(Part of a data file)
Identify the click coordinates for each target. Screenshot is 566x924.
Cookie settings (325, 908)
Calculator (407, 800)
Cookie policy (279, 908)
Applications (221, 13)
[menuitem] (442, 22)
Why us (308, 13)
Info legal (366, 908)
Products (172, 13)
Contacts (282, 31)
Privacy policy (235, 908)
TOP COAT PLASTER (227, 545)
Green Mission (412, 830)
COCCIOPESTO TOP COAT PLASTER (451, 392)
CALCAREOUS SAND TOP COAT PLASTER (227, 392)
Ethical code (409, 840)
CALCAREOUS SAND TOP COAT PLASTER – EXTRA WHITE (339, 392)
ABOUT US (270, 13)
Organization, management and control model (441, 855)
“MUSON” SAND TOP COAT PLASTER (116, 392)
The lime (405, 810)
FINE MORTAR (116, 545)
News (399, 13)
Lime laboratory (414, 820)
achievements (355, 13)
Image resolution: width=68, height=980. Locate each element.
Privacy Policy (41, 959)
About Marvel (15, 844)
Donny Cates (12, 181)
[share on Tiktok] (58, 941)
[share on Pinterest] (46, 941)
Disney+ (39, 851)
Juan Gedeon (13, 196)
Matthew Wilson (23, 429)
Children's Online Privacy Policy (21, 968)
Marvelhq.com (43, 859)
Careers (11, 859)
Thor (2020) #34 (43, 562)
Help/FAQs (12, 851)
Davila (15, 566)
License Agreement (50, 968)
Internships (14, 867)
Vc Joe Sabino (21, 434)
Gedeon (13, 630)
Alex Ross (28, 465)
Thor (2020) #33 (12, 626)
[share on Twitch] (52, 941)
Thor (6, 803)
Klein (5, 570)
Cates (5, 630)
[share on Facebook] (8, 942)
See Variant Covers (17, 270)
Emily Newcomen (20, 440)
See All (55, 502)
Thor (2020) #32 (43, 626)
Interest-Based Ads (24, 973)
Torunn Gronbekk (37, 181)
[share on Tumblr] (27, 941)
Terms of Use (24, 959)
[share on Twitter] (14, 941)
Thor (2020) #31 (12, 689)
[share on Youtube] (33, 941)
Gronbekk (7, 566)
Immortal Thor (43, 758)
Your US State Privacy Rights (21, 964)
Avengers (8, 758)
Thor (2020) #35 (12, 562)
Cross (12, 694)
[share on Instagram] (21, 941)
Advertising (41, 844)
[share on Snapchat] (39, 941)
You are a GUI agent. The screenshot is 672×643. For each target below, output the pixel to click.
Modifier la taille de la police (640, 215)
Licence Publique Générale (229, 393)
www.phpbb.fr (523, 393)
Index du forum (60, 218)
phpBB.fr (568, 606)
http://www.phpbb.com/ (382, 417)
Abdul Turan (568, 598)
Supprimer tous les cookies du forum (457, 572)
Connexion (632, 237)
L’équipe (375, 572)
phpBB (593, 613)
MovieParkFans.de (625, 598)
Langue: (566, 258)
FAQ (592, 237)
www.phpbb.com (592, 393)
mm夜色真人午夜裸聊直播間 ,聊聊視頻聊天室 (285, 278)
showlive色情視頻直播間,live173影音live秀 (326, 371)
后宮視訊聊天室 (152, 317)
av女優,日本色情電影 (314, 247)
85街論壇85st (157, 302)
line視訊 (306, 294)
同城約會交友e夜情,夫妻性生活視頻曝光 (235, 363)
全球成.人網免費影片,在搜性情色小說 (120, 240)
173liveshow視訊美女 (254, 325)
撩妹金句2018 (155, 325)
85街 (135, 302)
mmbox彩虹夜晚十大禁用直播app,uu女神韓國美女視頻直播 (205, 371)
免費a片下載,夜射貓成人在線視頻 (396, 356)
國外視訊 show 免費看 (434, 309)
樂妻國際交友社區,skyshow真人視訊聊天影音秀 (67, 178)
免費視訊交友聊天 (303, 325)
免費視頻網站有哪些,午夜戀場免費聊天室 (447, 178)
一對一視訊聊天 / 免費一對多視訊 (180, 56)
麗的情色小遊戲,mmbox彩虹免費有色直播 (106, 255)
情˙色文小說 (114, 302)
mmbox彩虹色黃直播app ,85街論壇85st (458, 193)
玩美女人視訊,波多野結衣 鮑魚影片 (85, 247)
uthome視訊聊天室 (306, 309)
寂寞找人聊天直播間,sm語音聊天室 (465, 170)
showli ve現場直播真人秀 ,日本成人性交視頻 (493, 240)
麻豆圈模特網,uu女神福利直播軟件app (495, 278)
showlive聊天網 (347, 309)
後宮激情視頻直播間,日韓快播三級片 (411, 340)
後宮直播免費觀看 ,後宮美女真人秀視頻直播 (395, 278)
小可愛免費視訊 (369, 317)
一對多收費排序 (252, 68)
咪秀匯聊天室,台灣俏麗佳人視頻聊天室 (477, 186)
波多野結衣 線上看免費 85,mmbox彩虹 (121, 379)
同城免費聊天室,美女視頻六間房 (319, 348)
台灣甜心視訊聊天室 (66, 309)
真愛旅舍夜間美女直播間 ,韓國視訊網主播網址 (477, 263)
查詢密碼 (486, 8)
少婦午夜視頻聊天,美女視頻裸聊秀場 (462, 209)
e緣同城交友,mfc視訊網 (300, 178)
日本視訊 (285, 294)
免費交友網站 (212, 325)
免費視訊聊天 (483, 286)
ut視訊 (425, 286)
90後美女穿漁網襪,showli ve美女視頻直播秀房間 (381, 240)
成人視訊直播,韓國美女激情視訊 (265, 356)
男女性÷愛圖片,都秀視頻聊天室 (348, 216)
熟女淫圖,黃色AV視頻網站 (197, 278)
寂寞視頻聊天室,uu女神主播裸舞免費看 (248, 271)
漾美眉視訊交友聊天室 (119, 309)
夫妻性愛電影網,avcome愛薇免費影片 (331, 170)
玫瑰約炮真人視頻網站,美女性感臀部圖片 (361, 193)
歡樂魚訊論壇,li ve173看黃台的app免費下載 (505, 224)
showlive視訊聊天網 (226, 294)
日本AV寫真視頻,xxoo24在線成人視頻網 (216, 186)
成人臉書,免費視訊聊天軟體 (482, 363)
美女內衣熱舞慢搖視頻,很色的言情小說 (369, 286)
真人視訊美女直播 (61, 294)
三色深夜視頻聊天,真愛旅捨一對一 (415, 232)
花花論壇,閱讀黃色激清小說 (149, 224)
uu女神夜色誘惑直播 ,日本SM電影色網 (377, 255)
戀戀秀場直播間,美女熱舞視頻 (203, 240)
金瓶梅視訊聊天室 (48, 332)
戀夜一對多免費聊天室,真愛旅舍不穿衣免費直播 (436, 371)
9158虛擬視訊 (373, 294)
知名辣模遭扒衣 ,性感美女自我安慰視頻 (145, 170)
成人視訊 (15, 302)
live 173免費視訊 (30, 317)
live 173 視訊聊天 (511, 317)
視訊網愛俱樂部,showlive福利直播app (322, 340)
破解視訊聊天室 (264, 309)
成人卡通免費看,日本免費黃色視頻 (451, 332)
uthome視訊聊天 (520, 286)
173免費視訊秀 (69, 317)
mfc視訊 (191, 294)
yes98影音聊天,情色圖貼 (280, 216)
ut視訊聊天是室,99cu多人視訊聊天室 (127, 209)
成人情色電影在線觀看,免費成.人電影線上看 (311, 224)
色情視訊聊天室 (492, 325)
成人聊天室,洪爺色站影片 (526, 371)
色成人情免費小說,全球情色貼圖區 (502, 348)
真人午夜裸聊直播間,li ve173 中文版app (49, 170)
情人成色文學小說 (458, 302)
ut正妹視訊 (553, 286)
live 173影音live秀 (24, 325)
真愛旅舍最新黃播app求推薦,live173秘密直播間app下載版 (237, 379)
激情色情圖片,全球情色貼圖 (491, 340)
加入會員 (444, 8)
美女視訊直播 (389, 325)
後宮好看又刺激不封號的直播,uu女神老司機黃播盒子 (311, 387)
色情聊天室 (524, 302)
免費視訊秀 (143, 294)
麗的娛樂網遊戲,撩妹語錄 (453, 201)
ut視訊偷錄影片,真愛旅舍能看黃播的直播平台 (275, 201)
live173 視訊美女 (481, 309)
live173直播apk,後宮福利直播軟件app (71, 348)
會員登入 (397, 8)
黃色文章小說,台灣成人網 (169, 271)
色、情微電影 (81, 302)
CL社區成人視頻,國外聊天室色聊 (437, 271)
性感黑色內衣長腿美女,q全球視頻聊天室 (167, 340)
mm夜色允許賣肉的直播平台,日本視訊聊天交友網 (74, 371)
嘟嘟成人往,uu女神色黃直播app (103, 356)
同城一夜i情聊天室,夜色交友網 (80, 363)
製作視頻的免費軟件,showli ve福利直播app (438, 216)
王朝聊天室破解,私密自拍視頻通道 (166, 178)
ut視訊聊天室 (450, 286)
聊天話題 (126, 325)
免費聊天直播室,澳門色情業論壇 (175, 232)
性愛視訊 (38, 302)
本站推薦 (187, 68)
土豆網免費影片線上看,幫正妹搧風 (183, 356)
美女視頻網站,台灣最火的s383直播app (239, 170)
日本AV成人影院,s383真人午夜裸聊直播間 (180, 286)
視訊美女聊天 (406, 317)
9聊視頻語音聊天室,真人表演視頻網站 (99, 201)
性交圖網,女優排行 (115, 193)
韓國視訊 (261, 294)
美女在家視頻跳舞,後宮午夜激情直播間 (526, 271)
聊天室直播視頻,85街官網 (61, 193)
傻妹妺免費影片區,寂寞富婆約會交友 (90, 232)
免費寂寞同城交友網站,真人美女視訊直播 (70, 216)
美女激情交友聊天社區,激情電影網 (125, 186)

▶ **The task**
Please turn the data from the line with "小可愛免費視訊 (369, 317)" to the line with "戀夜一對多免費聊天室,真愛旅舍不穿衣免費直播 (436, 371)" into a JSON list of strings, one string per line, leaving out any blank lines.

▶ **Answer to the problem**
[
  "小可愛免費視訊 (369, 317)",
  "一對多收費排序 (252, 68)",
  "咪秀匯聊天室,台灣俏麗佳人視頻聊天室 (477, 186)",
  "波多野結衣 線上看免費 85,mmbox彩虹 (121, 379)",
  "同城免費聊天室,美女視頻六間房 (319, 348)",
  "台灣甜心視訊聊天室 (66, 309)",
  "真愛旅舍夜間美女直播間 ,韓國視訊網主播網址 (477, 263)",
  "查詢密碼 (486, 8)",
  "少婦午夜視頻聊天,美女視頻裸聊秀場 (462, 209)",
  "e緣同城交友,mfc視訊網 (300, 178)",
  "日本視訊 (285, 294)",
  "免費交友網站 (212, 325)",
  "免費視訊聊天 (483, 286)",
  "ut視訊 (425, 286)",
  "90後美女穿漁網襪,showli ve美女視頻直播秀房間 (381, 240)",
  "成人視訊直播,韓國美女激情視訊 (265, 356)",
  "男女性÷愛圖片,都秀視頻聊天室 (348, 216)",
  "熟女淫圖,黃色AV視頻網站 (197, 278)",
  "寂寞視頻聊天室,uu女神主播裸舞免費看 (248, 271)",
  "漾美眉視訊交友聊天室 (119, 309)",
  "夫妻性愛電影網,avcome愛薇免費影片 (331, 170)",
  "玫瑰約炮真人視頻網站,美女性感臀部圖片 (361, 193)",
  "歡樂魚訊論壇,li ve173看黃台的app免費下載 (505, 224)",
  "showlive視訊聊天網 (226, 294)",
  "日本AV寫真視頻,xxoo24在線成人視頻網 (216, 186)",
  "成人臉書,免費視訊聊天軟體 (482, 363)",
  "美女內衣熱舞慢搖視頻,很色的言情小說 (369, 286)",
  "真人視訊美女直播 (61, 294)",
  "三色深夜視頻聊天,真愛旅捨一對一 (415, 232)",
  "花花論壇,閱讀黃色激清小說 (149, 224)",
  "uu女神夜色誘惑直播 ,日本SM電影色網 (377, 255)",
  "戀戀秀場直播間,美女熱舞視頻 (203, 240)",
  "金瓶梅視訊聊天室 (48, 332)",
  "戀夜一對多免費聊天室,真愛旅舍不穿衣免費直播 (436, 371)"
]